Turkey Stocks Remain Expensive Amid Debt Crisis, JPMorgan Says

Turkish stocks are expensive and will only rally when the European sovereign-debt crisis diminishes, JPMorganCazenove said.

Turkish stocks trade at around 8.5 times their estimated 12-month forward price-to-earnings ratio and investors could find “a lot of places that are cheaper than Turkey in absolute terms as well as cheaper relative to their own histories,” wrote JPMorgan analyst David Aserkoff in a report, giving Russia and Poland as cheaper examples.

Investors in Turkey should move into banks, which may “surprise on the upside” with earnings upgrades, JPMorgan said. Top picks are Turkiye Garanti Bankasi AS (GARAN), Turkey’s largest bank by market value, UniCredit SpA Turkish unit Yapi & Kredi Bankasi AS and state-run Turkiye Vakiflar Bankasi AS.

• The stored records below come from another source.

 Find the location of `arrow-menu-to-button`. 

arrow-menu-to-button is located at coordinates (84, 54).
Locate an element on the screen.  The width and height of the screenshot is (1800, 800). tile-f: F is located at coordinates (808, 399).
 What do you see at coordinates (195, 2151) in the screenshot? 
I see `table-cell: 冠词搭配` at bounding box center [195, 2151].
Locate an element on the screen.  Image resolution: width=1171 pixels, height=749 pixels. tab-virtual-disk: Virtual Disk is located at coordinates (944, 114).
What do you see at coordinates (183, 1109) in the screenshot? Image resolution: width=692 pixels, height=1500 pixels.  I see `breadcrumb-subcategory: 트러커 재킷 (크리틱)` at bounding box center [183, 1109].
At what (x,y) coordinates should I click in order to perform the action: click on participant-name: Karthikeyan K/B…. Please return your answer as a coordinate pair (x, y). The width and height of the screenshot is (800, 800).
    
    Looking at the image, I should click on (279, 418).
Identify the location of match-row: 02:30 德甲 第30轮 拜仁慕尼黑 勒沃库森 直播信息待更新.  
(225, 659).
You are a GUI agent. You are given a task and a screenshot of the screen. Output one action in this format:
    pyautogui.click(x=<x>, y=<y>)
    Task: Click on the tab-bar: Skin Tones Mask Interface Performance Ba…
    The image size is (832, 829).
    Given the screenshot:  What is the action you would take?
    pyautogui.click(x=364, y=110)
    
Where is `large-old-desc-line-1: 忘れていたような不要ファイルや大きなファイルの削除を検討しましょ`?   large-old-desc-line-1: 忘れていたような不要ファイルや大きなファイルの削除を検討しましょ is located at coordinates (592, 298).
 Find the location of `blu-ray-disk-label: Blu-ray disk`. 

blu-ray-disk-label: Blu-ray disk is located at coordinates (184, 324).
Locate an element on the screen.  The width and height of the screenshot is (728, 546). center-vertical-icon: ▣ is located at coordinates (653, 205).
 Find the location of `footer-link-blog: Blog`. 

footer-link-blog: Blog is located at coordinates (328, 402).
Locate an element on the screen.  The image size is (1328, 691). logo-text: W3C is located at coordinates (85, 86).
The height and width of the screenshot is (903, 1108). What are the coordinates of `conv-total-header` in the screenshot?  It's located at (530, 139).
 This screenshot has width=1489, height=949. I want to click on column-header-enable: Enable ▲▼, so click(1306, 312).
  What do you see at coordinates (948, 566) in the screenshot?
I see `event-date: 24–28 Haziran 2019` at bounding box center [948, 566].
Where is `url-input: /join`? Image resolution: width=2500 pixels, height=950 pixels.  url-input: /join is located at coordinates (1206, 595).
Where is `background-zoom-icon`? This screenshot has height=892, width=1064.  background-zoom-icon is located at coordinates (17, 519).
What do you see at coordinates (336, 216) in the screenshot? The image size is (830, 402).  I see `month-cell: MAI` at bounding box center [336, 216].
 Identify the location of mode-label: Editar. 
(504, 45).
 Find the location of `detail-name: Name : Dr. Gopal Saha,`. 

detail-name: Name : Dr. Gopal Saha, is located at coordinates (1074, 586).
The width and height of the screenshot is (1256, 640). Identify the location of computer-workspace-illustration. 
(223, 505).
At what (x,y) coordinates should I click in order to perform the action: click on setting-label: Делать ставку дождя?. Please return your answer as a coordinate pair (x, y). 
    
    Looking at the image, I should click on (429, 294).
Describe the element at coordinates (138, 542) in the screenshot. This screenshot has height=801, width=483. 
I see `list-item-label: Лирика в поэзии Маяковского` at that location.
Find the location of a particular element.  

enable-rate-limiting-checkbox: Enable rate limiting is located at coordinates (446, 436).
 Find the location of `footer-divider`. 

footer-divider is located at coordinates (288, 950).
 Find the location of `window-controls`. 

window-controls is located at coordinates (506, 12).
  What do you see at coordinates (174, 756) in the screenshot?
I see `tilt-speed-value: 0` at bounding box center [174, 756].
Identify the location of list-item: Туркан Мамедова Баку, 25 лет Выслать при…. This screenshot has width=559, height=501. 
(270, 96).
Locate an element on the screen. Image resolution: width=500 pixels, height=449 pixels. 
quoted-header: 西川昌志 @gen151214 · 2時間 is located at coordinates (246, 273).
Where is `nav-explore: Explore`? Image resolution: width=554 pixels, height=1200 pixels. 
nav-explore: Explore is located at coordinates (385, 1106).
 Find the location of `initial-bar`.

For investors looking to benefit from a rebound in emerging markets, the nature of the bounce is key, JPMorgan said. A bounce-back driven by better global growth prospects would favor Russia, while a recovery stimulated by a pickup in Europe’s financial crisis is more likely to favor Turkey, it said.

Turkey is one of the most-exposed emerging markets to European exports and “risks to growth are high,” Aserkoff said.